Problem requirements: Start to finish, return the listing exactly as written.

Given entries:
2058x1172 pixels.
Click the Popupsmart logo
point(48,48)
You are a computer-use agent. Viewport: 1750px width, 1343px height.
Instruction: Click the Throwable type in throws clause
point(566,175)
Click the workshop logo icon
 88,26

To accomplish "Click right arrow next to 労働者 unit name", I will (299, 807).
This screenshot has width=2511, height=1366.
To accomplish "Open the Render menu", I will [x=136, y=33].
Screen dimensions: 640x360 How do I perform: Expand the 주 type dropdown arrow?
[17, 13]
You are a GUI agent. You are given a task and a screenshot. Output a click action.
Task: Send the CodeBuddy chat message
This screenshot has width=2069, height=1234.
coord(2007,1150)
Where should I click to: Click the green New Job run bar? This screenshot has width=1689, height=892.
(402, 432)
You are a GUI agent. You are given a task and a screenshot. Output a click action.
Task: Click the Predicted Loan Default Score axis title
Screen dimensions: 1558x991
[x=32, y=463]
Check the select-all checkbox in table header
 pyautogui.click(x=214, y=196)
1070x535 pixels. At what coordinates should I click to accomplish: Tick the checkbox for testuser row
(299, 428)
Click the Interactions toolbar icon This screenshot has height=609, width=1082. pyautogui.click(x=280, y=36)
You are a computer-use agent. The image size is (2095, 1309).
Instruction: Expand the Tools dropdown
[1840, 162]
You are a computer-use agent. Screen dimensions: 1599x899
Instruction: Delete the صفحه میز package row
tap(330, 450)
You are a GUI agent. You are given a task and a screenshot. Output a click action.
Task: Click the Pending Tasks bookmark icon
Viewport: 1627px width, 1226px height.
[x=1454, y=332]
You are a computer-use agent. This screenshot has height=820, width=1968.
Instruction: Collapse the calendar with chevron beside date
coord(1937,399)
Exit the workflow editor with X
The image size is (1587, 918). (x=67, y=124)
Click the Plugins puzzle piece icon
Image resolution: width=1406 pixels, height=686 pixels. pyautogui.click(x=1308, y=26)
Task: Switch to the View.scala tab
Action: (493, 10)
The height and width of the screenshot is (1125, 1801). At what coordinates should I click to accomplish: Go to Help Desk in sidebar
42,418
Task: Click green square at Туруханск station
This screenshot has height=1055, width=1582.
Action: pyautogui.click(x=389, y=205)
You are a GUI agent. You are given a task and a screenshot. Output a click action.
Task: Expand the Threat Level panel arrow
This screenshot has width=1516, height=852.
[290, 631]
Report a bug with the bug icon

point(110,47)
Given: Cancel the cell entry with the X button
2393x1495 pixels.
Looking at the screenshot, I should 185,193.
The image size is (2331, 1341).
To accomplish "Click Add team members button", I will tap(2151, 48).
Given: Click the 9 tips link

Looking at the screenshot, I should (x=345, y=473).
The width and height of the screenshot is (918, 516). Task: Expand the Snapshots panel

The answer:
2058x1172 pixels.
Click the Popupsmart logo
point(48,48)
You are a computer-use agent. Viewport: 1750px width, 1343px height.
Instruction: Click the Throwable type in throws clause
point(566,175)
Click the workshop logo icon
 88,26

To accomplish "Click right arrow next to 労働者 unit name", I will (299, 807).
This screenshot has width=2511, height=1366.
To accomplish "Open the Render menu", I will [x=136, y=33].
Screen dimensions: 640x360 How do I perform: Expand the 주 type dropdown arrow?
[17, 13]
You are a GUI agent. You are given a task and a screenshot. Output a click action.
Task: Send the CodeBuddy chat message
This screenshot has width=2069, height=1234.
coord(2007,1150)
Where should I click to: Click the green New Job run bar? This screenshot has width=1689, height=892.
(402, 432)
You are a GUI agent. You are given a task and a screenshot. Output a click action.
Task: Click the Predicted Loan Default Score axis title
Screen dimensions: 1558x991
[x=32, y=463]
Check the select-all checkbox in table header
 pyautogui.click(x=214, y=196)
1070x535 pixels. At what coordinates should I click to accomplish: Tick the checkbox for testuser row
(299, 428)
Click the Interactions toolbar icon This screenshot has height=609, width=1082. pyautogui.click(x=280, y=36)
You are a computer-use agent. The image size is (2095, 1309).
Instruction: Expand the Tools dropdown
[1840, 162]
You are a computer-use agent. Screen dimensions: 1599x899
Instruction: Delete the صفحه میز package row
tap(330, 450)
You are a GUI agent. You are given a task and a screenshot. Output a click action.
Task: Click the Pending Tasks bookmark icon
Viewport: 1627px width, 1226px height.
[x=1454, y=332]
You are a computer-use agent. This screenshot has height=820, width=1968.
Instruction: Collapse the calendar with chevron beside date
coord(1937,399)
Exit the workflow editor with X
The image size is (1587, 918). (x=67, y=124)
Click the Plugins puzzle piece icon
Image resolution: width=1406 pixels, height=686 pixels. pyautogui.click(x=1308, y=26)
Task: Switch to the View.scala tab
Action: (493, 10)
The height and width of the screenshot is (1125, 1801). At what coordinates should I click to accomplish: Go to Help Desk in sidebar
42,418
Task: Click green square at Туруханск station
This screenshot has height=1055, width=1582.
Action: pyautogui.click(x=389, y=205)
You are a GUI agent. You are given a task and a screenshot. Output a click action.
Task: Expand the Threat Level panel arrow
This screenshot has width=1516, height=852.
[290, 631]
Report a bug with the bug icon

point(110,47)
Given: Cancel the cell entry with the X button
2393x1495 pixels.
Looking at the screenshot, I should 185,193.
The image size is (2331, 1341).
To accomplish "Click Add team members button", I will tap(2151, 48).
Given: Click the 9 tips link

Looking at the screenshot, I should (x=345, y=473).
The width and height of the screenshot is (918, 516). Task: Expand the Snapshots panel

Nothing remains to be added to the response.